● **Written task**: Write the lines below as a JSON list of strings, with one string per line and no blank lines.

● **Provided entries**:
┌──

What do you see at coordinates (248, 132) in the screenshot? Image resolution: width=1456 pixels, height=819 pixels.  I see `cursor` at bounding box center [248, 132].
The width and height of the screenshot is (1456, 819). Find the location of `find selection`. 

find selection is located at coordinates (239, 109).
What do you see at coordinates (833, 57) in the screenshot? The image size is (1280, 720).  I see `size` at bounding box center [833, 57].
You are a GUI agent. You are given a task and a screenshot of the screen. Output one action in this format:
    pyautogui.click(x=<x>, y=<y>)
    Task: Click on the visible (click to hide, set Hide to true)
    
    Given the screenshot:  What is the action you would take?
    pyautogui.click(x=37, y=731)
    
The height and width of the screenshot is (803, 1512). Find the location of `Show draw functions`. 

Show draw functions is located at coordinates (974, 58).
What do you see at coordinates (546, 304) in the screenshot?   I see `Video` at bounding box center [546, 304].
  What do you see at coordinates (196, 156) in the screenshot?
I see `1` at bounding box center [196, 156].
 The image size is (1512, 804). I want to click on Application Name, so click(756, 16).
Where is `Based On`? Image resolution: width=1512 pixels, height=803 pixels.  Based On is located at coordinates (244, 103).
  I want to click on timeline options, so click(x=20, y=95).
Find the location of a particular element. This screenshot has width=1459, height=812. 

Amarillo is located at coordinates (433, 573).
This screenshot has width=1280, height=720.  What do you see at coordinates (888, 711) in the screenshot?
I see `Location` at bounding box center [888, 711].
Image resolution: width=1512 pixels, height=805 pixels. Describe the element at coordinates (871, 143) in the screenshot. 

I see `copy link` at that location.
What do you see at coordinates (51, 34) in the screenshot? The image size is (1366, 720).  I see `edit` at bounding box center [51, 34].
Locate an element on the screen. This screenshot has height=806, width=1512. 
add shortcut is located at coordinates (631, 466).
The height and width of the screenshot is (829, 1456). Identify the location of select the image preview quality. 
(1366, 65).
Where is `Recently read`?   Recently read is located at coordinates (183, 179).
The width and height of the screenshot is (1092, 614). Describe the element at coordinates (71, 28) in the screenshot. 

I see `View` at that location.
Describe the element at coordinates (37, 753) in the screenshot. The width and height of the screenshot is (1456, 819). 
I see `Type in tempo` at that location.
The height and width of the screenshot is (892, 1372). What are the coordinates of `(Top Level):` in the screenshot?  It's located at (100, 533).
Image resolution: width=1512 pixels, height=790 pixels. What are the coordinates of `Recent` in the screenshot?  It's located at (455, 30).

└──

● **Correct output**:
[
  "What do you see at coordinates (248, 132) in the screenshot? Image resolution: width=1456 pixels, height=819 pixels.  I see `cursor` at bounding box center [248, 132].",
  "The width and height of the screenshot is (1456, 819). Find the location of `find selection`. ",
  "find selection is located at coordinates (239, 109).",
  "What do you see at coordinates (833, 57) in the screenshot? The image size is (1280, 720).  I see `size` at bounding box center [833, 57].",
  "You are a GUI agent. You are given a task and a screenshot of the screen. Output one action in this format:",
  "    pyautogui.click(x=<x>, y=<y>)",
  "    Task: Click on the visible (click to hide, set Hide to true)",
  "    Given the screenshot:  What is the action you would take?",
  "    pyautogui.click(x=37, y=731)",
  "The height and width of the screenshot is (803, 1512). Find the location of `Show draw functions`. ",
  "Show draw functions is located at coordinates (974, 58).",
  "What do you see at coordinates (546, 304) in the screenshot?   I see `Video` at bounding box center [546, 304].",
  "  What do you see at coordinates (196, 156) in the screenshot?",
  "I see `1` at bounding box center [196, 156].",
  " The image size is (1512, 804). I want to click on Application Name, so click(756, 16).",
  "Where is `Based On`? Image resolution: width=1512 pixels, height=803 pixels.  Based On is located at coordinates (244, 103).",
  "  I want to click on timeline options, so click(x=20, y=95).",
  "Find the location of a particular element. This screenshot has width=1459, height=812. ",
  "Amarillo is located at coordinates (433, 573).",
  "This screenshot has width=1280, height=720.  What do you see at coordinates (888, 711) in the screenshot?",
  "I see `Location` at bounding box center [888, 711].",
  "Image resolution: width=1512 pixels, height=805 pixels. Describe the element at coordinates (871, 143) in the screenshot. ",
  "I see `copy link` at that location.",
  "What do you see at coordinates (51, 34) in the screenshot? The image size is (1366, 720).  I see `edit` at bounding box center [51, 34].",
  "Locate an element on the screen. This screenshot has height=806, width=1512. ",
  "add shortcut is located at coordinates (631, 466).",
  "The height and width of the screenshot is (829, 1456). Identify the location of select the image preview quality. ",
  "(1366, 65).",
  "Where is `Recently read`?   Recently read is located at coordinates (183, 179).",
  "The width and height of the screenshot is (1092, 614). Describe the element at coordinates (71, 28) in the screenshot. ",
  "I see `View` at that location.",
  "Describe the element at coordinates (37, 753) in the screenshot. The width and height of the screenshot is (1456, 819). ",
  "I see `Type in tempo` at that location.",
  "The height and width of the screenshot is (892, 1372). What are the coordinates of `(Top Level):` in the screenshot?  It's located at (100, 533).",
  "Image resolution: width=1512 pixels, height=790 pixels. What are the coordinates of `Recent` in the screenshot?  It's located at (455, 30)."
]